Then sin, taking occasion, wrought in me by the commandment all manner of concupiscence; for without the law sin is dead.

After revealing to him the presence of sin, the law itself intensified in him the force of this evil principle. This idea of progress is indicated by the δέ, now, then, which makes the fact described in Romans 7:8 a sequel to that of which we are reminded in Romans 7:7. The word ἀφορμή, which we translate by occasion, strictly signifies the point of support from which the spring or flight proceeds (ἀπό, ὁρμάω). Some critics make the words διὰ τῆς ἐντολῆς, by the commandment, dependent on the participle λαβοῦσα, having taken. In this case we should not have to translate: “Taking occasion from the commandment,” which would require one of the prepositions ἀπό or ἐκ usual in such a case. The meaning would be: “Taking occasion by means of the commandment.” But it is more natural to make this clause depend on the principal verb wrought. For, in the other sense, there would have been no reason for inserting the subject between this clause and the participle which depended on it. The analogous construction of Romans 7:11 also leads us to make the clause: by the commandment, dependent on the principal verb wrought.

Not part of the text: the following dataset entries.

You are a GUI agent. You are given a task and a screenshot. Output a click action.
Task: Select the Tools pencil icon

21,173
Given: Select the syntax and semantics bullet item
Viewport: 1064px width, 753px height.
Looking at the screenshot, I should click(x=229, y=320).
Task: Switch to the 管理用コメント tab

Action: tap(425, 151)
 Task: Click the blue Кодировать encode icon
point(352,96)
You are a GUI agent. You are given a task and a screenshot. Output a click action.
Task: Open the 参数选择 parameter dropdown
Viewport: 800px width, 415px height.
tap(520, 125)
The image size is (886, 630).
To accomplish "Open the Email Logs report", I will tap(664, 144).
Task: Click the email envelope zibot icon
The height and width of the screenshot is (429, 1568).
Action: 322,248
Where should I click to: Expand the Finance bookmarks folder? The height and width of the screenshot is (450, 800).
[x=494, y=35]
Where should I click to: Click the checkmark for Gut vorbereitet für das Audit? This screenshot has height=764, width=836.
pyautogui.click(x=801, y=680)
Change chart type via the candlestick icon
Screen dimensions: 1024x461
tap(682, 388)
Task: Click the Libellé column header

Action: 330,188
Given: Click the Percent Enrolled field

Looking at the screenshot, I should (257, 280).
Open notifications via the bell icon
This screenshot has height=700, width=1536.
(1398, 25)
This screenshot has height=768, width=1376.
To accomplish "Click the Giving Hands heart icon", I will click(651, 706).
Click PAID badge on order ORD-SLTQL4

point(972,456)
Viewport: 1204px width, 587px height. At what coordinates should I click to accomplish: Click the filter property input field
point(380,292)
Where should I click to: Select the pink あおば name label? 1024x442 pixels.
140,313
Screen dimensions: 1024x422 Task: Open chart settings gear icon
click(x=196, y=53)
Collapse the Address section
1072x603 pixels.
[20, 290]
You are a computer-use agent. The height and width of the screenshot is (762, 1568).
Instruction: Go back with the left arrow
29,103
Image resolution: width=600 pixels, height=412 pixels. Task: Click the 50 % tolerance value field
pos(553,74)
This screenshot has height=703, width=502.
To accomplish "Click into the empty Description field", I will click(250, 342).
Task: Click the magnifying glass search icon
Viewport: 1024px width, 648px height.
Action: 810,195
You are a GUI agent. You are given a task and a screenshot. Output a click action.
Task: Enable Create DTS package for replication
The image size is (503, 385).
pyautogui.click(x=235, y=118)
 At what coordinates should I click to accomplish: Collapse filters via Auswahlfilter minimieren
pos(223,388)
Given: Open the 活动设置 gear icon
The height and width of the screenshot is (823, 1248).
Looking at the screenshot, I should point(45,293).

What is the occasion meant by the apostle? The usual answer is, the commandment itself: “ In lege est occasio,” says Calvin. This meaning is not inadmissible. Sin, finding a series of prohibitions enumerated in the commandment, made use of this means to enkindle desire for the forbidden objects. But is it not more probable that Paul finds the occasion of which sin makes use, in those forbidden objects themselves, when they appear to the eye or imagination? “Sin finding an occasion, in the view of one of those objects in regard to which God says to me: Thou shalt not covet, took advantage of the circumstance to kindle in my heart, through this very prohibition, the manifold lusts which are related to those different objects.” The point in question here is the well-known experience already remarked by the ancients, that man always inclines to forbidden fruit. Comp. Proverbs 9:17. The prohibition has for its effect to fix the object strongly on the imagination, and thereby to lend it a new charm. The heart is as it were fascinated by it, and the latent desire changes into intense aspiration. Thus every word of the commandment has, so to speak, the property of awakening in the heart a new lust. But it must be constantly borne in mind that this is only so because sin, the egoistic instinct, already exists in the heart. The commandment of itself does not produce this result; it is sin which, so to speak, trades upon the commandment for its own profit. On a sound nature, the commandment would not have acted thus; witness the first temptation in which a foreign agent required to play the part here ascribed to sin.

Calvin, in his eagerness to exculpate the apostle completely from the charge of ascribing to the law the aggravation of sin, gives this verse a purely logical meaning. Paul means, according to him, that the law manifested the various lusts already present. Detexit in me omnem concupiscentiam. This is evidently to distort the meaning of the apostle's words.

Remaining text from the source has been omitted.